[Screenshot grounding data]

━━━━━━━━━━━━━━━━━━━━━━━━━━━━━━

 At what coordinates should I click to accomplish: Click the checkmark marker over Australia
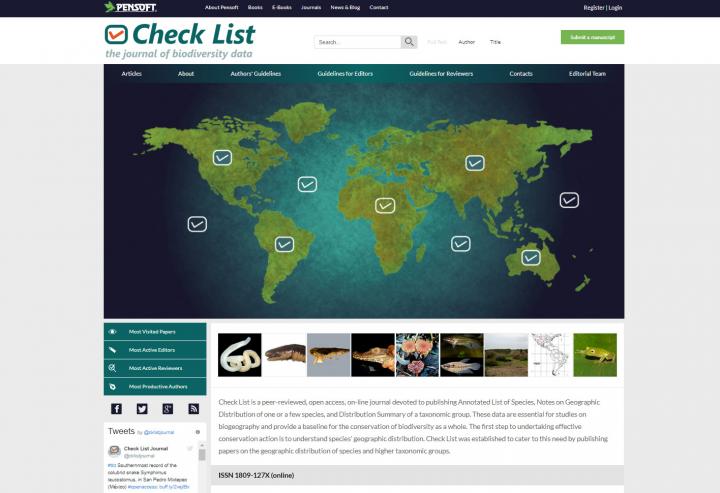[x=531, y=257]
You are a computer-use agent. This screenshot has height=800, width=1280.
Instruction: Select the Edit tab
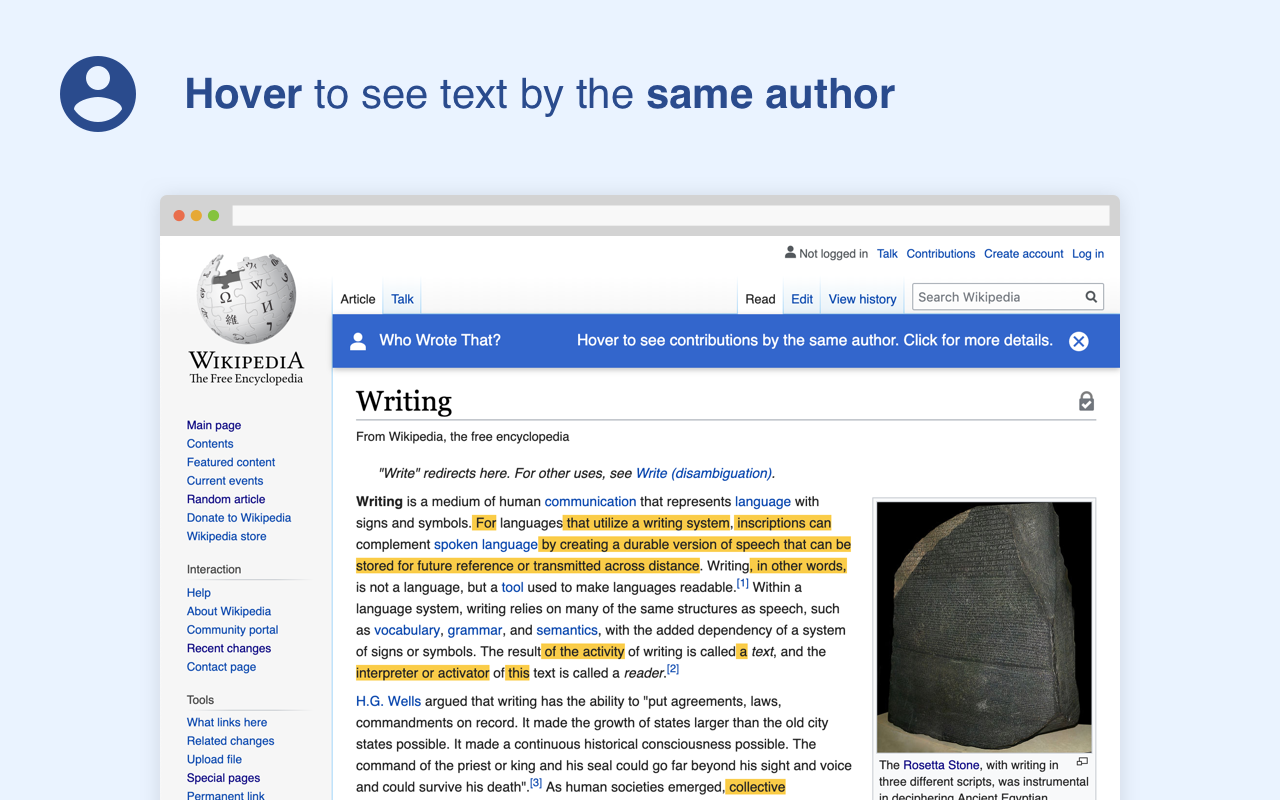[x=801, y=298]
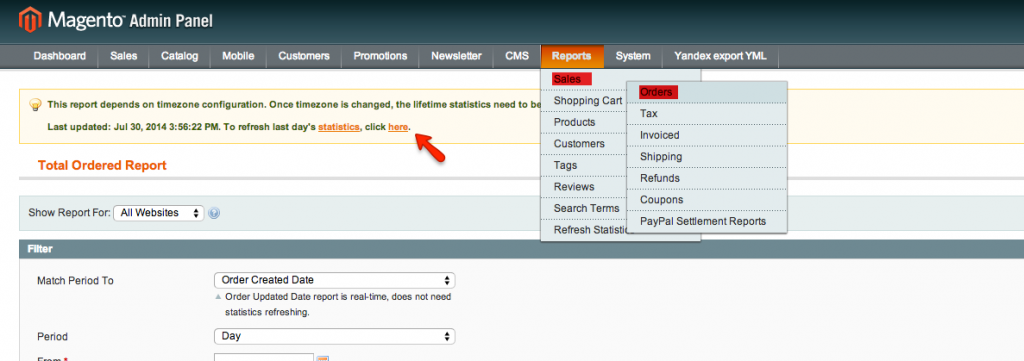
Task: Open the Show Report For websites dropdown
Action: (x=159, y=213)
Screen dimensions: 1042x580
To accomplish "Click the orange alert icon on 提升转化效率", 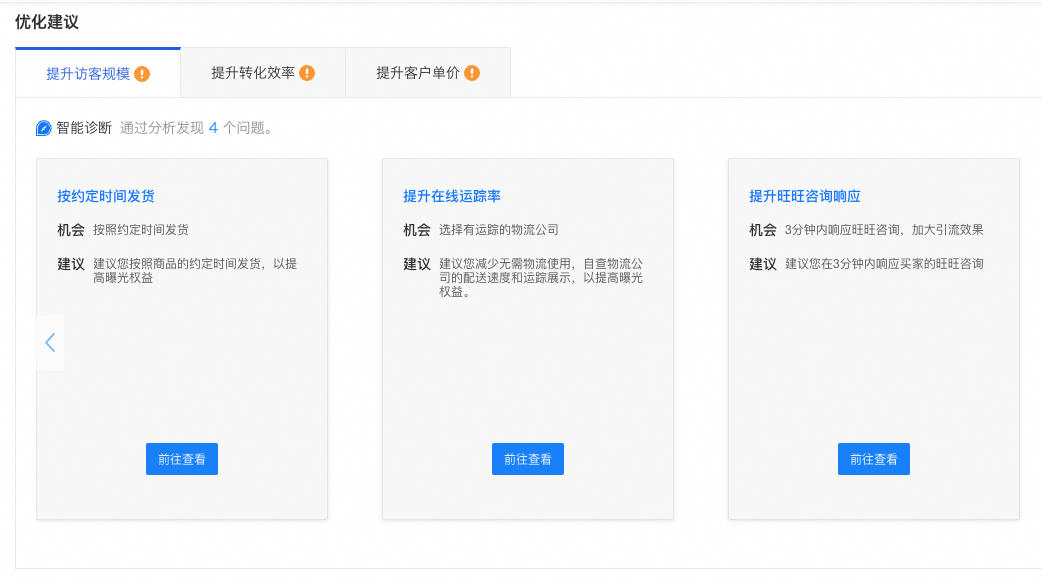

━━━━━━━━━━━━━━━━━━━━━━━━━━━━━━

• _YOUR TASK_
Beginning with the line that contains "You are a computer-use" and ending with the last line of the data above, output those lines exactly and nothing more, without any pictures.

• _COMPLETED EXERCISE_
You are a computer-use agent. This screenshot has height=800, width=1280.
Instruction: Select the Edit tab
[x=801, y=298]
Task: Open the Show Report For websites dropdown
Action: (x=159, y=213)
Screen dimensions: 1042x580
To accomplish "Click the orange alert icon on 提升转化效率", 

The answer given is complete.